AK Parti'li Adem Yıldırım'dan Sivas olayları yargılamalarına dair değerlendirme

AK Parti İstanbul Milletvekili Adem Yıldırım, Sivas olaylarına ilişkin yargılamalarda suç tasnifinin doğru yapılmadığını belirterek, "Anayasal düzeni değiştirmekten değil insanların canına kasteden fiilden dolayı bir yargılama yapılıp cezalandırılmaları gerekirdi." dedi.

Yıldırım, Meclis'te düzenlediği basın toplantısında, 1993 yılının temmuz ayında gerçekleşen Sivas olayları ve Başbağlar katliamında ülkeyi derinden sarsan insanlık dışı olayların yaşandığını belirtti.

Sivas'taki olaylara ilişkin ilk yargılamanın insanların ölümüne sebebiyet vermekten ve birden fazla insanı öldürmekten yapıldığına ve sanıkların ceza aldığına işaret eden Yıldırım, Yargıtay'ın bozmasıyla birlikte sanıkların anayasal düzeni bozmak, değiştirmek ve yerine başka bir düzen getirmek suçundan ceza aldıklarını anımsattı.

"Sivas'taki olayın temel sebebinin Sivas halkının devlete karşı bir saldırısı, devlete karşı bir eylemi, devletin anayasal düzenini değiştirmeye dönük bir eylemi olmadığını görüyoruz.

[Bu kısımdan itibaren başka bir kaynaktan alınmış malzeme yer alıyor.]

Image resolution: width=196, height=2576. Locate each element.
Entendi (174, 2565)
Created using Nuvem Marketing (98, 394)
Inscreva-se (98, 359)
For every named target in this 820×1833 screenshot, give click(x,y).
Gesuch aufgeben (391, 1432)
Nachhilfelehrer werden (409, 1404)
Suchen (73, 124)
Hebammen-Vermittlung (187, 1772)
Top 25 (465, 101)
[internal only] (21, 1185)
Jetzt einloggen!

Ama yargılamanın Türk Ceza Kanunu'ndaki devletin anayasal düzenini değiştirmeye dönük maddeden yapıldığını görüyoruz." diyen Yıldırım, şöyle devam etti:

"Oysa insanın canına kasteden fiilden dolayı bir yargılama yapılıp cezalandırılmaları gerekirdi. Sivas meydanına baktığımızda tüm devlet kurumlarının burada olduğunu görüyoruz. Valilikten belediye binasına, jandarmasından emniyetine, PTT'sinden birçok kurumların bu meydanda olduğunu görüyoruz ve olay tarihi itibarıyla buralara dönük herhangi bir saldırının, herhangi bir fiili tecavüzün olmadığını da görüyoruz. Veya kolluk kuvvetlerine karşı da böyle bir şey olmadığını görüyoruz. Valiliğe karşı da belediyeye karşı da ve başka kurumlara karşı da... O halde neden orada insanımızın ölümüne sebebiyet verdi diye cezalandırılmıyor da devlet düzenini değiştirmekten dolayı cezalandırılıyor? Buradaki hukuki tasnifin veya suç tasnifinin doğru yapılmadığı kanaatindeyim."

Başbağlar'da 33 insanı yakarak ve kurşuna dizerek öldürenlerin, bu katliamı gerçekleştirenlerin dağlarda elini kolunu sallayarak gezdiğini ifade eden Yıldırım, "Acaba dağlardan ziyade ovalarda da var mı bilmiyorum. Bugün hala o sırtını dağa yaslayanlar, acaba bu katliama neden sessiz kalıyor?" dedi.

Yıldırım, UEFA'nın A Milli Futbol Takımı oyuncusu Merih Demiral hakkında disiplin soruşturması başlatmasına ilişkin ise böyle bir soruşturmanın çok yanlış, haksız ve komik olduğu değerlendirmesinde bulundu.